As America ponders the question, “What will that Tina Fey do next,” she faces a week when the better question might be “What won’t she do?”
The star and creator of NBC’s “30 Rock” has that series ongoing.
“Out last night, on set, shooting until 11:30,” she says with a yawn.
Then there’s the new animated film she stars in — “Megamind,” in theaters Friday.
And on Nov. 9, the “Saturday Night Live” alum, “Date Night” big box-office movie star and Sarah Palin impersonator extraordinaire will be honored with the Kennedy Center’s Mark Twain Prize, humor’s highest honor. The ceremony will be broadcast on PBS on Nov. 14.
“It’s a huge honor,” she says, “and I could never have dreamed this sort of thing would come along. Look at the people who have received that — Lorne (Michaels of “Saturday Night Live”) and Steve Martin and Whoopi (Goldberg) and Dr. (Bill) Cosby. It’s an insane thing to think about. “I’m in that group, now?’”
Yup.
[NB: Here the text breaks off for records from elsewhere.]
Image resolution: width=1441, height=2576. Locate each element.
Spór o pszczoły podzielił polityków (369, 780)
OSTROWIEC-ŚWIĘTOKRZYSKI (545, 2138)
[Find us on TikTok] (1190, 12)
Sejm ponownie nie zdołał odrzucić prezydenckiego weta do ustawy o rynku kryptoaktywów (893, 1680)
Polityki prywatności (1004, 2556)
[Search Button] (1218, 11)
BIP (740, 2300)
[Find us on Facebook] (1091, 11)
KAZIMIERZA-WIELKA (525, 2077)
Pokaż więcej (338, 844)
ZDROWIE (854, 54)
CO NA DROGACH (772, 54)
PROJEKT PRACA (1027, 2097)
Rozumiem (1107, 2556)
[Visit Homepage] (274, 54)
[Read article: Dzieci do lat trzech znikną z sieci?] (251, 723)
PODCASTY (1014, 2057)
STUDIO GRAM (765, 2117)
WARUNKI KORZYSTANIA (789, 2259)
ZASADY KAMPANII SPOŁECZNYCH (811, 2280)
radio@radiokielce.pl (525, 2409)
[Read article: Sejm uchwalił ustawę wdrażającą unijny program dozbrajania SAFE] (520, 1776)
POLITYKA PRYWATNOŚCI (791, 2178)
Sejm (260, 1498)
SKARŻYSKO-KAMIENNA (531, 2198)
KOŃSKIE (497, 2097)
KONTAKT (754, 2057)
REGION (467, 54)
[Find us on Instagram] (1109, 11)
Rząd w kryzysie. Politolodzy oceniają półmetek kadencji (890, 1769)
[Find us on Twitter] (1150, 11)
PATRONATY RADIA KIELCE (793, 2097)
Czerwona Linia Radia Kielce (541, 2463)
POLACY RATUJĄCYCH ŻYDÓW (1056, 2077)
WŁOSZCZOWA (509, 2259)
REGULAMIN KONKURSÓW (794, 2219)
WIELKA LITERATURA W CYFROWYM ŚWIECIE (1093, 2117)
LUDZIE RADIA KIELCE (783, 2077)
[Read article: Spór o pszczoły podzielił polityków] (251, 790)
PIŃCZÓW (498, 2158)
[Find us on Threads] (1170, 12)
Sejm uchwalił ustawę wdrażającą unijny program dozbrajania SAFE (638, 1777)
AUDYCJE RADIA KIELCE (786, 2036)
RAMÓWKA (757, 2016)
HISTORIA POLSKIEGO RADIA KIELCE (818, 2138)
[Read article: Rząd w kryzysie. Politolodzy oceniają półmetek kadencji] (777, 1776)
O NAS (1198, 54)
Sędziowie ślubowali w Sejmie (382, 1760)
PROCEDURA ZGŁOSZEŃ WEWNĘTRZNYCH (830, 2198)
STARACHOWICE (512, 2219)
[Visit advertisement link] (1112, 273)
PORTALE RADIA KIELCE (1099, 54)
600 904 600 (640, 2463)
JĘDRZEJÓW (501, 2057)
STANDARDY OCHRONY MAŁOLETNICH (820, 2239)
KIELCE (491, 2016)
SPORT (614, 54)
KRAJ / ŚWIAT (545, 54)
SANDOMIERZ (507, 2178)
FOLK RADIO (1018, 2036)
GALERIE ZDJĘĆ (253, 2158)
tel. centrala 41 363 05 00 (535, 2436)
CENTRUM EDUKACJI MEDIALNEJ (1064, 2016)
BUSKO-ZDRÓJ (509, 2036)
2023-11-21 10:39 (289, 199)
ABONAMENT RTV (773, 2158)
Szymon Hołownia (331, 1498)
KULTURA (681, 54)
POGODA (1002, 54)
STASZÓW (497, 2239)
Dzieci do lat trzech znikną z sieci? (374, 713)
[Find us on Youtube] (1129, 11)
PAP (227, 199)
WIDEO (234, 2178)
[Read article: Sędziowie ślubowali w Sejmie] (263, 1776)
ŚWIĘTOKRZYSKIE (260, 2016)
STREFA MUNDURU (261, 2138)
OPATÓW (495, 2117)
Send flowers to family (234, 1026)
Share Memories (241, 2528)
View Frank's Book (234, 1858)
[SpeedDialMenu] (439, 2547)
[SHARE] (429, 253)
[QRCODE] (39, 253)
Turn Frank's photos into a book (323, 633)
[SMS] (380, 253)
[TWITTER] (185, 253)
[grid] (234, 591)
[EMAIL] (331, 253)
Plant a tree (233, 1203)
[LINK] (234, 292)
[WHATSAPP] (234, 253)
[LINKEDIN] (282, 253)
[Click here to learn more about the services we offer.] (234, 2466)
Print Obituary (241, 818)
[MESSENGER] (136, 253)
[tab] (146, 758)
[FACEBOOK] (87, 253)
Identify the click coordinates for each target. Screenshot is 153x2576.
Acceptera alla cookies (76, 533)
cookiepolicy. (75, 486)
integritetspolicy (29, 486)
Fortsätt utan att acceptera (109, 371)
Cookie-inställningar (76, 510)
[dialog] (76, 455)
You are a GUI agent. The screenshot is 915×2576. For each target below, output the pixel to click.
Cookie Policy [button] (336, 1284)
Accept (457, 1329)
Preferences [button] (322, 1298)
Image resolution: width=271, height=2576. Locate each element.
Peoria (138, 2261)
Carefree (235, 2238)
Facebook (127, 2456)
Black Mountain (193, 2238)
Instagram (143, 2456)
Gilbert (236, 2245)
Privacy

The woman Vanity Fair once labeled America’s “brainy glamour-puss” is, at 40, in her moment. She’s thrilled at the cross promotional possibilities — Twain Prize, TV series that could use some viewers, kids’ movie that needs to sell tickets.
“I think children will know, ‘Well, we SHOULD see ‘Megamind,’ because it has Mark Twain Prize-winner Tina Fey in it.’ They’ll know. And that will be their reason for wanting to see the movie, or stay up past their bedtime and watch ‘30 Rock.’”
She laughs at that, and at the idea that all these different pieces of work are spreading her a bit thin.
“I’m working harder than I ever have. But it’s one of those cases, ‘Make hay while the sun shines,’ you know?”
That’s why animation appeals to the multitasking Ms. Fey. She shows up, records her lines, maybe improvs a few with her former “SNL” cast mate Will Ferrell (he plays Megamind) and the result? Cartoon immortality.
“You jump at the chance to make one of these, or the chance to work with Will Ferrell again,” she says. “The films are so good, you want to do it even if you don’t have kids.” Her daughter is 5.
And she loves what the Dreamworks animators did with her look.
I love the fact that she has short hair,” she says of her character, Roxanne Ritchi, a TV reporter who is always being kidnapped by the titular villain of “Megamind.” “Usually in animated films, ‘the girl’ has long, long ... yellow hair.”
“Her face is distinctive,” she says of Roxanne. “And in the vaguest way, she looks a little bit like me. A perkier version of me. And I love her apple-bottom shape!
“As a character, she’s more interesting than you first think. She wants to be more than just a pawn between the good guy and the bad guy. That makes her an active participant in the story, forcing Megamind to figure out that maybe he needs to turn over a new leaf. It’s funny that the idea never occurred to the hero OR the villain that this woman who is being tied to the railroad tracks is kind of OVER it.”
It’s not her first shot at animation. If you have small children, you know. She was the leave-the-kid-home-alone-during-a-storm mom in the English language version of Hayao Miyazaki’s anime gem, “Ponyo.”
“Isn’t that a beautiful movie? I love that mom. She’s doing her best. She’s not a TV sitcom mom. She’s a mom struggling to do a lot on her own. She reminded me of the mother in ‘E.T.’”
But all these bits of work force Fey and her husband (composer Jeff Richmond, who also works on “30 Rock”) “and everybody who works on the show to try and stay focused, to maintain quality.”
Not that she isn’t planning for that day when the show ends. Fey wrote the sassy and smart teen comedy “Mean Girls,” and “I look forward to the day when I can write another film script, a movie, start-to-finish. But that just won’t happen until ‘30 Rock’ ends.”
So for now, it’s back to the TV studio to finish the series’ fifth season, then figuring out what movie she can shoot in between seasons if “30 Rock” is renewed. And maybe she’ll take just one night off, get all glammed up to be feted and roasted by her peers at the Kennedy Center.
“I remember being an actor in Chicago and auditioning for a two-person version of ‘Tom Sawyer,’” she says of her days as a struggling improv comic and actress. “I think I got the job, but found out it only paid $20.
“Mark Twain had this great gift and license for writing the way people really speak. He was one of the first people to do that, and that’s something we should all strive for.
“I grew up watching “SNL” and “Monty Python,” and those shows were huge influences on my work. As a writer, I fell in love with Caryl Churchill (“Cloud Nine,” Serious Money”). Her plays were so important to me, her mix of the absurd and the emotional were kind of what I aim for.
“But you cannot be into American humor and not be into Mark Twain. I can’t tell you how honored I am to receive this prize named for him.”